▶ [What is required]: Arrange the lines of the listing between the one containing "Tap the H+ network signal icon" and the one containing "Action: (601, 215)", inclusive, as a numbered list with blank lines left out.

▶ [Records for processing]:
begin

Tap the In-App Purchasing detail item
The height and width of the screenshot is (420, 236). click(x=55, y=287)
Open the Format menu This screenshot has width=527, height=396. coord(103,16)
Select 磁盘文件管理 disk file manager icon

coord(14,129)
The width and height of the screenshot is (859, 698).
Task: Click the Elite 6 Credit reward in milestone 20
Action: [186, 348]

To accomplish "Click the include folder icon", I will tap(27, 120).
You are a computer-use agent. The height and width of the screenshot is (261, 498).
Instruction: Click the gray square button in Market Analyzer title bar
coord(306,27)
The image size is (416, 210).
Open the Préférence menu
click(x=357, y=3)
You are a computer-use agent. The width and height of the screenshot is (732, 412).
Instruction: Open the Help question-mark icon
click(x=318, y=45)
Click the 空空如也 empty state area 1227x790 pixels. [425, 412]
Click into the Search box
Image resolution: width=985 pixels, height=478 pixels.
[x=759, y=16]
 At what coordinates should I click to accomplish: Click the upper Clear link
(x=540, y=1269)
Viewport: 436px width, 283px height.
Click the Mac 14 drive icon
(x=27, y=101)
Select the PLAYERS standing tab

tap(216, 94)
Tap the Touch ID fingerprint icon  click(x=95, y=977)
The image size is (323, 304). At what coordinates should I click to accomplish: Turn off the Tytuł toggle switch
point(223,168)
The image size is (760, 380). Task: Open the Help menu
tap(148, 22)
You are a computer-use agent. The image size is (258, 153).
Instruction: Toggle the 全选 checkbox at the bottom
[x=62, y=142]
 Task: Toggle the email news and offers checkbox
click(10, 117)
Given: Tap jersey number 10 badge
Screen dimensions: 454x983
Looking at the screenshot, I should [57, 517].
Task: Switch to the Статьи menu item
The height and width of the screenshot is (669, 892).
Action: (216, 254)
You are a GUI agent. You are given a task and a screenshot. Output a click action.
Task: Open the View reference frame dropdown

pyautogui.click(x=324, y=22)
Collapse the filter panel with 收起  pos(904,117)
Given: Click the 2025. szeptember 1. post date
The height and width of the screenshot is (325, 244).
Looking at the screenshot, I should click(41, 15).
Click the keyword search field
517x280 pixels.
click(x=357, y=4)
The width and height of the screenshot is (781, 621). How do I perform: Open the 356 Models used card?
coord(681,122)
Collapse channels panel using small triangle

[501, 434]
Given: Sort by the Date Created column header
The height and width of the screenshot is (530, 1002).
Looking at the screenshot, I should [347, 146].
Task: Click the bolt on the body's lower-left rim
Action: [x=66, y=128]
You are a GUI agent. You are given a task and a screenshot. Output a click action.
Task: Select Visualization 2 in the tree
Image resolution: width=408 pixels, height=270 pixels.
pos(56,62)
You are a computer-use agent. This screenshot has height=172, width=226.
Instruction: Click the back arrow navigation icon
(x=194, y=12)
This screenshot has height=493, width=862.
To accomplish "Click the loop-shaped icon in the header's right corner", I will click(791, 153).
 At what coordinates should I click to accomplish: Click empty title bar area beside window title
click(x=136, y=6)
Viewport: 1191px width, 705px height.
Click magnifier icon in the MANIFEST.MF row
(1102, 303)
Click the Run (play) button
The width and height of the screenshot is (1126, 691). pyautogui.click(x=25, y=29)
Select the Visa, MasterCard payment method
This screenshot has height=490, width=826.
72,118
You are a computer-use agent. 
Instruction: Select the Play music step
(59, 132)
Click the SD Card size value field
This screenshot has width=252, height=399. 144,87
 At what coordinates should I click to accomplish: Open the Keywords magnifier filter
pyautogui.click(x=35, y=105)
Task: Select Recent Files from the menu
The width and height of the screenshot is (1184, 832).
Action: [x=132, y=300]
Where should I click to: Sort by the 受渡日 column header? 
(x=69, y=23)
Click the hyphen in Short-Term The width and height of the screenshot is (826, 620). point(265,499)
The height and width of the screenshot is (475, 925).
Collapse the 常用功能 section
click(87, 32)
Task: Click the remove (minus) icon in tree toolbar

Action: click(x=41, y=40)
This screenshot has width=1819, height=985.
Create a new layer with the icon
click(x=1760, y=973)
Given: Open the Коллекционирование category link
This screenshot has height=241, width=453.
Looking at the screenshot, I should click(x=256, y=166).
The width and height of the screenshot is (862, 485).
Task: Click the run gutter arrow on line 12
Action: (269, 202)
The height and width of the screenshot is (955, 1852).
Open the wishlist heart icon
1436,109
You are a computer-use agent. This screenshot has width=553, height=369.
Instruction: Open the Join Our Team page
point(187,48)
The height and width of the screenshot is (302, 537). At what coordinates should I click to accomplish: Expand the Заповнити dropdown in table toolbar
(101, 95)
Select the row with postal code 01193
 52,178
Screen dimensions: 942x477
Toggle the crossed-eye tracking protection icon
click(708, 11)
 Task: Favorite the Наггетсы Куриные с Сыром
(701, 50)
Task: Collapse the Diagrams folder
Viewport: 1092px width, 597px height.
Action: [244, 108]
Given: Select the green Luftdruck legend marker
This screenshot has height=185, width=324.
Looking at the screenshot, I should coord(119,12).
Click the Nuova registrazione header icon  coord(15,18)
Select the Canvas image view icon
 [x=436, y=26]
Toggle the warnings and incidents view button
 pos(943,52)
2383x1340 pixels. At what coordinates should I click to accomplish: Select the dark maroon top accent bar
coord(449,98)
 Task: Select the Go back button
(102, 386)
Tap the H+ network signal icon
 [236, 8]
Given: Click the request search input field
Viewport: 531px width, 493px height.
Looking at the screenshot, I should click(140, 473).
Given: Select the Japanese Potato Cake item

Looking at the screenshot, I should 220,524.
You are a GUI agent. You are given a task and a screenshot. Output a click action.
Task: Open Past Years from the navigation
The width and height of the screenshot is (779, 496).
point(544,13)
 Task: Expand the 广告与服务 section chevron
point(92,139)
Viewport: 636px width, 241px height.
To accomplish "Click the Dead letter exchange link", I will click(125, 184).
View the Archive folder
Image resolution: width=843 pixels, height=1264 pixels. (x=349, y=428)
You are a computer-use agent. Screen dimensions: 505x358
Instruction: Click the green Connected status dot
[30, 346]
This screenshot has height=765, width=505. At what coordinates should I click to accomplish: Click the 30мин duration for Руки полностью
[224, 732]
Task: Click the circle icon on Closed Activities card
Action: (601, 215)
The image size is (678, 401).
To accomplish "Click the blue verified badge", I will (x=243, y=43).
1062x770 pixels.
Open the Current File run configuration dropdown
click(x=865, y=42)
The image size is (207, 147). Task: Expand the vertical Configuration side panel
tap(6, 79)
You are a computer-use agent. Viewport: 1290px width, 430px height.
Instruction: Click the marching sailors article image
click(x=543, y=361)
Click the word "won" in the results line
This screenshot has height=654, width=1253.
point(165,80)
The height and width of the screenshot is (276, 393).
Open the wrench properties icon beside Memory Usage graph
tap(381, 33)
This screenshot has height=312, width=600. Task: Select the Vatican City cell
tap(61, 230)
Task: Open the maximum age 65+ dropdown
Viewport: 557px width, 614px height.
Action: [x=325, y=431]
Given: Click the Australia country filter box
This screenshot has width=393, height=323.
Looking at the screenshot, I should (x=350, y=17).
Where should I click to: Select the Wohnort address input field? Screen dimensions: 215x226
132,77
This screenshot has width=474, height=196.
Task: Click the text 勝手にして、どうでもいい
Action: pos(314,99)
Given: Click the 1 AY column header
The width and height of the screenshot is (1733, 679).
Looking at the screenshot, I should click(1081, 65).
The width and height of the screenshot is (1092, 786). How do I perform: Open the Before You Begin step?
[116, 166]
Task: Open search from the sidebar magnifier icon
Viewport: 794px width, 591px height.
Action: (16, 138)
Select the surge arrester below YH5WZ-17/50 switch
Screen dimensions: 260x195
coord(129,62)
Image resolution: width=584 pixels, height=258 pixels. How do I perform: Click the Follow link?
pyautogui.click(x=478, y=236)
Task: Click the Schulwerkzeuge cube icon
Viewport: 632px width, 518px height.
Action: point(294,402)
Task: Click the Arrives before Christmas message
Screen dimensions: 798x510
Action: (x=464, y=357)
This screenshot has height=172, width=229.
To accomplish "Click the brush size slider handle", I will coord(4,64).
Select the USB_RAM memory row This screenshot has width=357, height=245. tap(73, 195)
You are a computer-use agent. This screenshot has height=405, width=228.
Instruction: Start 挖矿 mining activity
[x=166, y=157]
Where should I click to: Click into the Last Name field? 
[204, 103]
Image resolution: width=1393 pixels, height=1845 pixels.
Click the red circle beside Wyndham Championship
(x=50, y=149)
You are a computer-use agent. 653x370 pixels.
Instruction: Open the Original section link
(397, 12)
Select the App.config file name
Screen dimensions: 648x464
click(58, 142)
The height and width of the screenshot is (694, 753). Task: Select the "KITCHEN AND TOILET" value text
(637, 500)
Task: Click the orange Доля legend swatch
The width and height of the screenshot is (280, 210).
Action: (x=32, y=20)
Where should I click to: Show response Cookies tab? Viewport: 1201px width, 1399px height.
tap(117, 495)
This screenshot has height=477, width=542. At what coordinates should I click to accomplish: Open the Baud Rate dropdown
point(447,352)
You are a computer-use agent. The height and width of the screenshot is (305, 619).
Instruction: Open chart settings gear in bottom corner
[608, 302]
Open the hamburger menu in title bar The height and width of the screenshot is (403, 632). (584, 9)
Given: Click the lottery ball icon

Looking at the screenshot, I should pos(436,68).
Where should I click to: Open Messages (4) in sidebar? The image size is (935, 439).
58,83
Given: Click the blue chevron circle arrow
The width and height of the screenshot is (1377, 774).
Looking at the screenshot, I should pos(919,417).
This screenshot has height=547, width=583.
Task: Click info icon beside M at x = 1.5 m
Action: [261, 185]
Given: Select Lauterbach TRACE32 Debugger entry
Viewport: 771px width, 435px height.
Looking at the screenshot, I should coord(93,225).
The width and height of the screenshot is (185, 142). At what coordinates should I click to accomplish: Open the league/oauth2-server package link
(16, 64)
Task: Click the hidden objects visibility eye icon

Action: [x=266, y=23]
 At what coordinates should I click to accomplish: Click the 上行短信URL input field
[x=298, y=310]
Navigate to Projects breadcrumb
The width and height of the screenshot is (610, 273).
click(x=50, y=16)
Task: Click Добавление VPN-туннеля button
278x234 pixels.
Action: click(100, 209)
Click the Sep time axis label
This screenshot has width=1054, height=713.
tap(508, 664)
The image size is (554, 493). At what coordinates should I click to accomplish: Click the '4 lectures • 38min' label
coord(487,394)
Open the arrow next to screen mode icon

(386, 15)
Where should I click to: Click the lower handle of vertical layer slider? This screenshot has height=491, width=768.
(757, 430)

end

▶ [Expected output]:
1. Tap the H+ network signal icon
2.  [236, 8]
3. Given: Click the request search input field
4. Viewport: 531px width, 493px height.
5. Looking at the screenshot, I should click(140, 473).
6. Given: Select the Japanese Potato Cake item
7. Looking at the screenshot, I should 220,524.
8. You are a GUI agent. You are given a task and a screenshot. Output a click action.
9. Task: Open Past Years from the navigation
10. The width and height of the screenshot is (779, 496).
11. point(544,13)
12.  Task: Expand the 广告与服务 section chevron
13. point(92,139)
14. Viewport: 636px width, 241px height.
15. To accomplish "Click the Dead letter exchange link", I will click(125, 184).
16. View the Archive folder
17. Image resolution: width=843 pixels, height=1264 pixels. (x=349, y=428)
18. You are a computer-use agent. Screen dimensions: 505x358
19. Instruction: Click the green Connected status dot
20. [30, 346]
21. This screenshot has height=765, width=505. At what coordinates should I click to accomplish: Click the 30мин duration for Руки полностью
22. [224, 732]
23. Task: Click the circle icon on Closed Activities card
24. Action: (601, 215)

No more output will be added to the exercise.